On a linguistic level, students in the sciences often have an easier task when writing a paper because the range of language required to produce a lab report is much more restricted than topics that deal with human behaviour or things like complex aesthetic theory. Often my online students send me a paper that they have written in their mother tongue and then used AI to translate, and ask me to cast my eyes over it to check there are no serious issues. If the student is working in the hard sciences or sometimes the social sciences, the report is almost indistinguishable from something produced by a native speaker. I compare this with the much harder task of another student of mine who is studying for a PhD in Film Studies. This is not merely a matter of knowing and using the jargon of critical theory: she has full control over words like ‘hegemony’, ‘ideology’, ‘archaeology’, ‘rhizomatic’, ‘intertextuality’, and so on. The problem comes with the other general words around them which are common in everyday discourse, where a choice between two words which are close to being synonyms to a non-native speaker can end up creating a significant difference in meaning to a native reader. It is easy to mock the jargon such as that I listed above and say that all the student in the arts needs to do is to learn and mimic it, often without really understanding it, but this is far from enough: the student also needs an overall sensitivity to language since he or she is often trying to express subjective feelings and ideas for which language, whatever its limitations, is the only tool we have available. In contrast, the jargon in a scientific field usually has a firmness where meaning is very clear, even if the phenomenon is not yet totally understood (e.g. ‘gravity’, at least from what I have read but any physicists can correct me if I’m wrong about this).

One thing that worries me at times is that some people working in the sciences seem to have no interest in the larger effects on society of what they are doing, perhaps because of a general disregard for abstract theory that can be neither proven nor falsified. For instance, on a couple of occasions I have asked my AI student about the social consequences of his work and he doesn’t seem remotely interested: creating an AI which is a functional advance on the current AI is all that concerns him.
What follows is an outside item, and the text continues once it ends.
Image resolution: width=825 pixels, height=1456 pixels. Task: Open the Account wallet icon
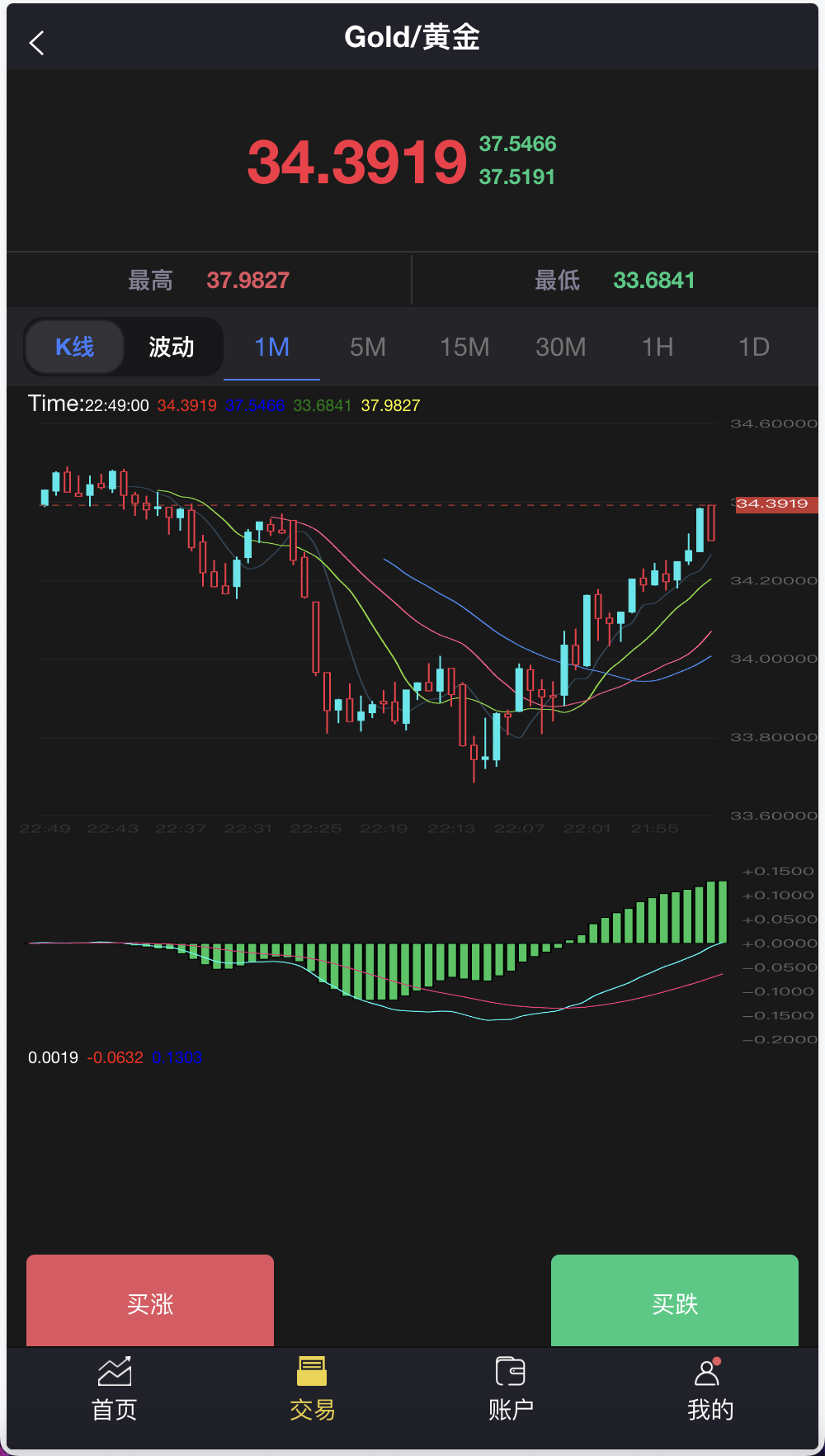[x=511, y=1372]
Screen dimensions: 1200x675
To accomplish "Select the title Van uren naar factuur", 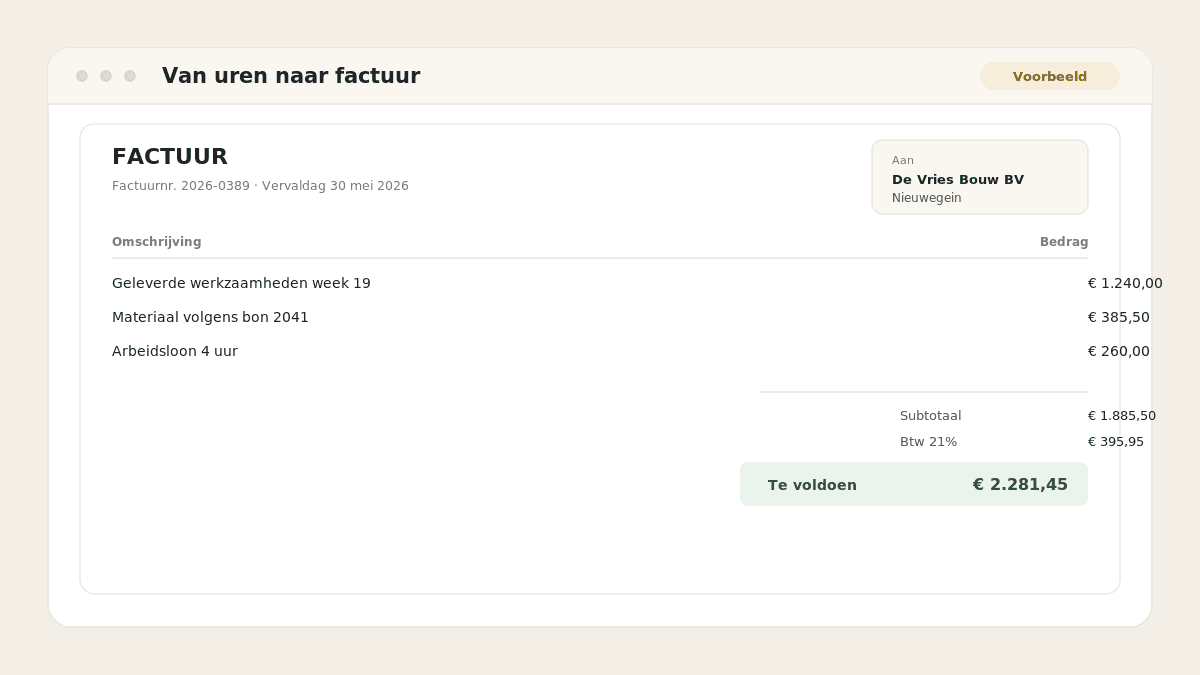I will 291,76.
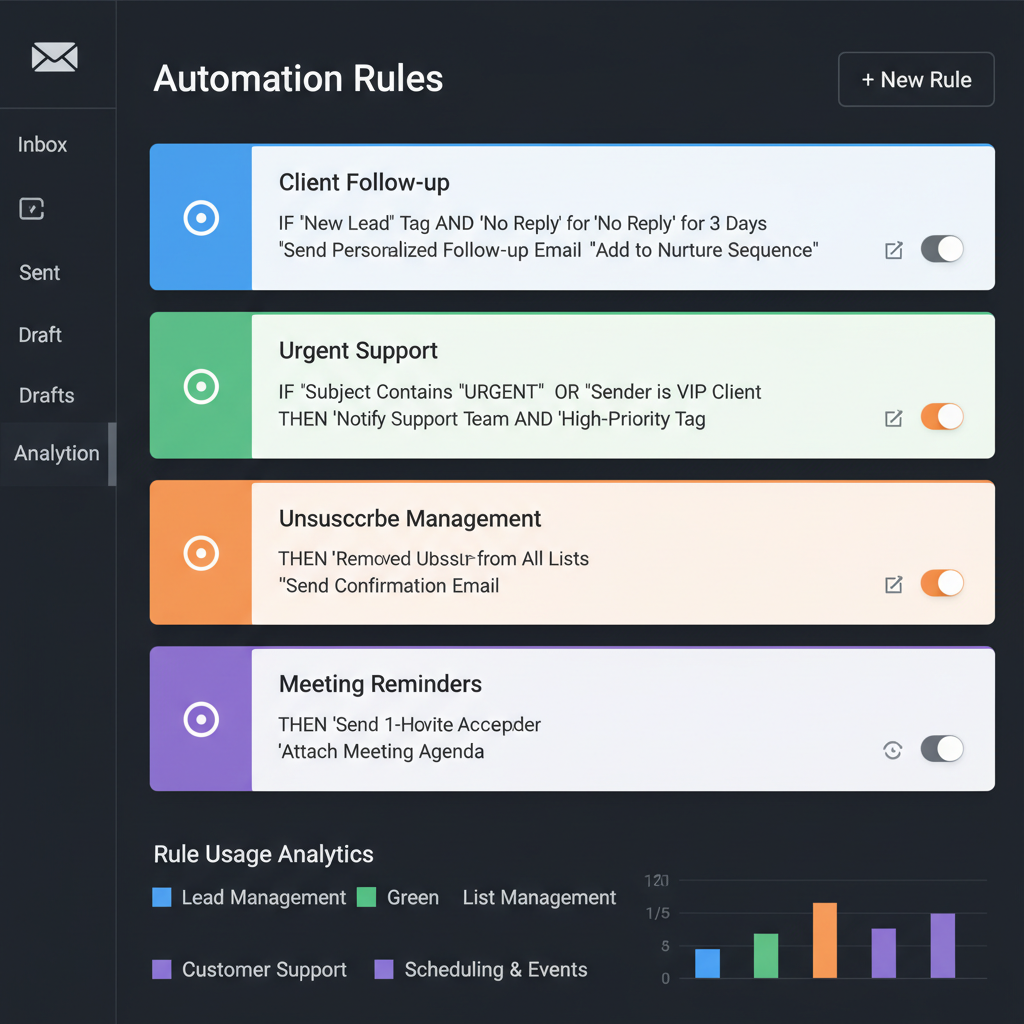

People often talk about the myopia of people like me with a background in the arts who know almost nothing about the sciences, but the reverse is also sometimes true. Snow’s ‘two cultures’ still exist, made worse in a world where cross-disciplinary thinking has become less common and more difficult due to increased specialisation.

We have mostly moved on from a world in which what was measured in IQ tests functioned as a standard for assessing intelligence, with concepts instead like multiple intelligences which take into account things other than mathematical, logical, linguistic and mental rotational ability. But even if we were to limit intelligence to these cognitive components, each of them is essential to good thinking while unlikely to exist in equal measure within one mind. There is a case for vocational studies being separated from academic ones, perhaps, but there should be no ‘Mickey Mouse degrees’ judged purely by the subject matter that they teach. The sciences and the arts should support each other and not become yet another binary opposition in an increasingly fractious world.